TensorRT-LLMs/docs/source/features/multi-modality.md

# Multimodal Support in TensorRT LLM

TensorRT LLM supports a variety of multimodal models, enabling efficient inference with inputs beyond just text.

---

## Background

Multimodal LLMs typically handle non-text inputs by combining a multimodal encoder with an LLM decoder. The encoder first transforms non-text modality input into embeddings, which are then fused with text embeddings and fed into the LLM decoder for downstream inference. Compared to standard LLM inference, multimodal LLM inference involves three additional stages to support non-text modalities.

* **Multimodal Input Processor**: Preprocess raw multimodal input into a format suitable for the multimodal encoder, such as pixel values for vision models.
* **Multimodal Encoder**: Encodes the processed input into embeddings that are aligned with the LLM’s embedding space.
* **Integration with LLM Decoder**: Fuses multimodal embeddings with text embeddings as the input to the LLM decoder.

## Optimizations

TensorRT LLM incorporates some key optimizations to enhance the performance of multimodal inference:

* **In-Flight Batching**: Batches multimodal requests within the GPU executor to improve GPU utilization and throughput.
* **CPU/GPU Concurrency**: Asynchronously overlaps data preprocessing on the CPU with image encoding on the GPU.
* **Raw data hashing**: Leverages image hashes and token chunk information to improve KV cache reuse and minimize collisions.

Further optimizations are under development and will be updated as they become available.

## Model Support Matrix

Please refer to the latest multimodal [support matrix](../models/supported-models.md#multimodal-feature-support-matrix-pytorch-backend).

## Examples

The following examples demonstrate how to use TensorRT LLM's multimodal support in various scenarios, including quick run examples, serving endpoints, and performance benchmarking.

### Quick start

Quickly try out TensorRT LLM's multimodal support using our `LLM-API` and a ready-to-run [example](source:examples/llm-api/quickstart_multimodal.py):

```bash
python3 quickstart_multimodal.py --model_dir Efficient-Large-Model/NVILA-8B --modality image
```

### OpenAI-Compatible Server via [`trtllm-serve`](../../source/commands/trtllm-serve/trtllm-serve.rst)

Launch an OpenAI-compatible server with multimodal support using the `trtllm-serve` command, for example:

```bash
trtllm-serve Qwen/Qwen2-VL-7B-Instruct  --backend pytorch
```

You can then send OpenAI-compatible requests, such as via curl or API clients, to the server endpoint.

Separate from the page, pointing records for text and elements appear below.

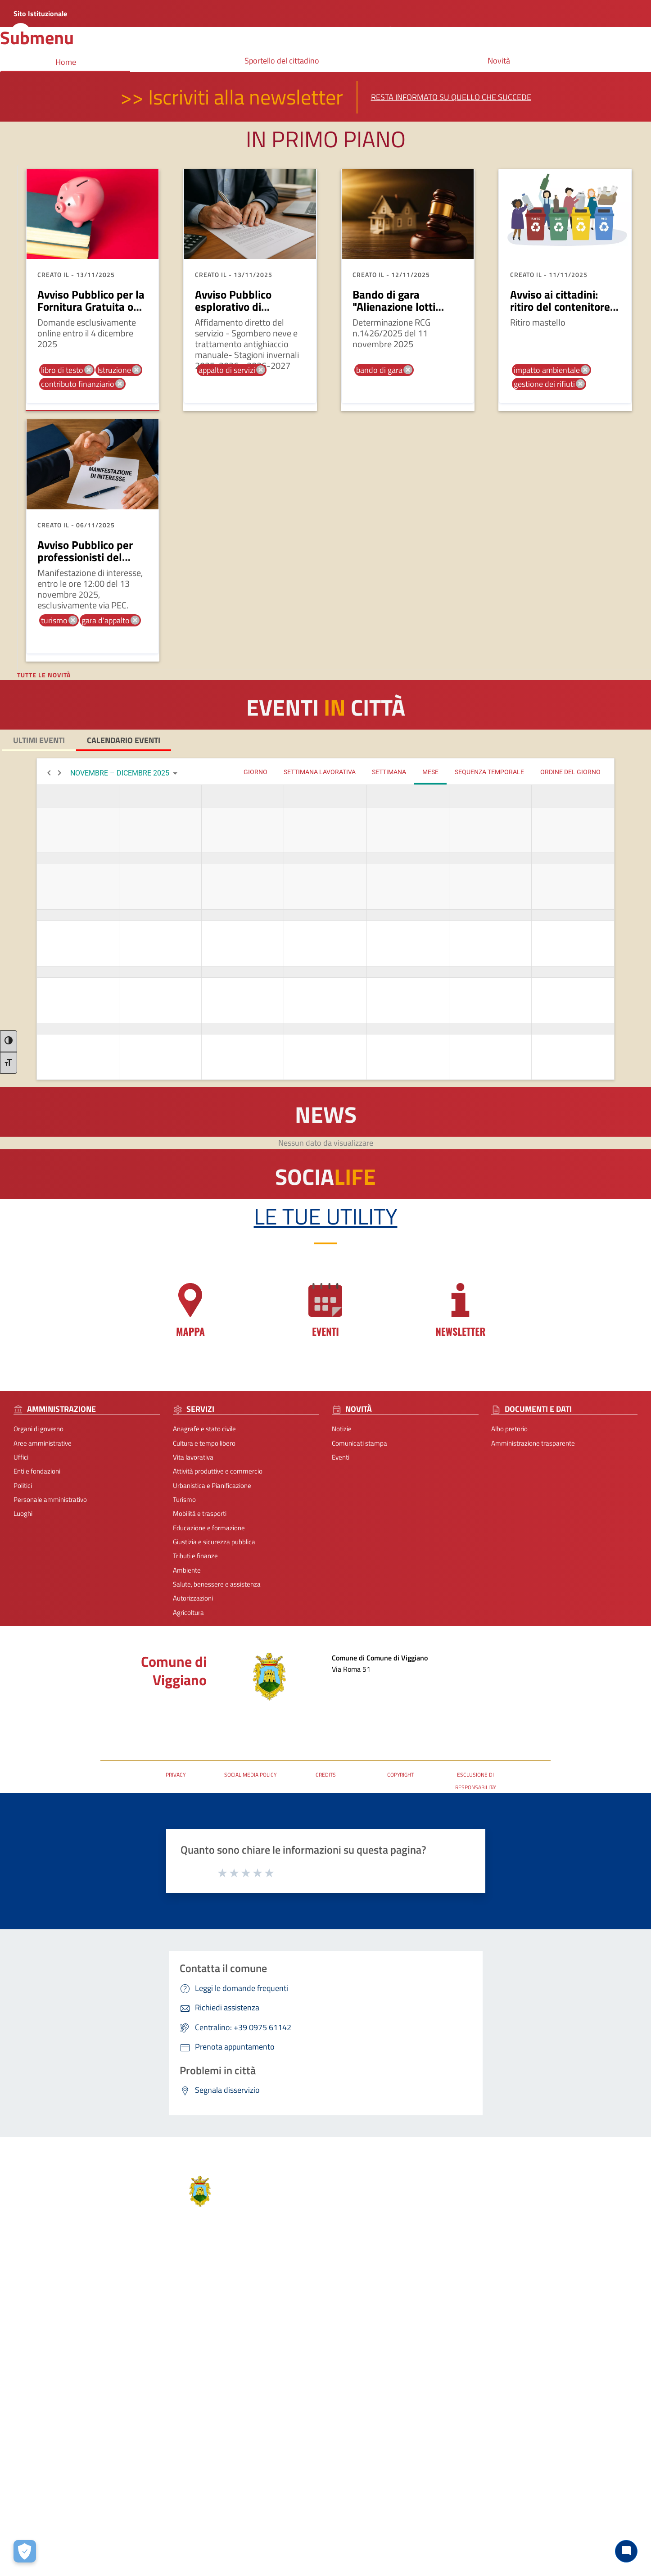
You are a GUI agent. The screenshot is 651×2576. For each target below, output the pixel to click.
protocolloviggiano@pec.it (397, 2375)
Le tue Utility (326, 1216)
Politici (23, 1485)
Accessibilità (389, 2525)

See [curl chat client for multimodal script](source:examples/serve/curl_chat_client_for_multimodal.sh) as an example.

### Run with [`trtllm-bench`](../../source/commands/trtllm-bench.rst)

Evaluate offline inference performance with multimodal inputs using the `trtllm-bench` tool. For detailed instructions, see the [benchmarking guide](../../source/performance/perf-benchmarking.md).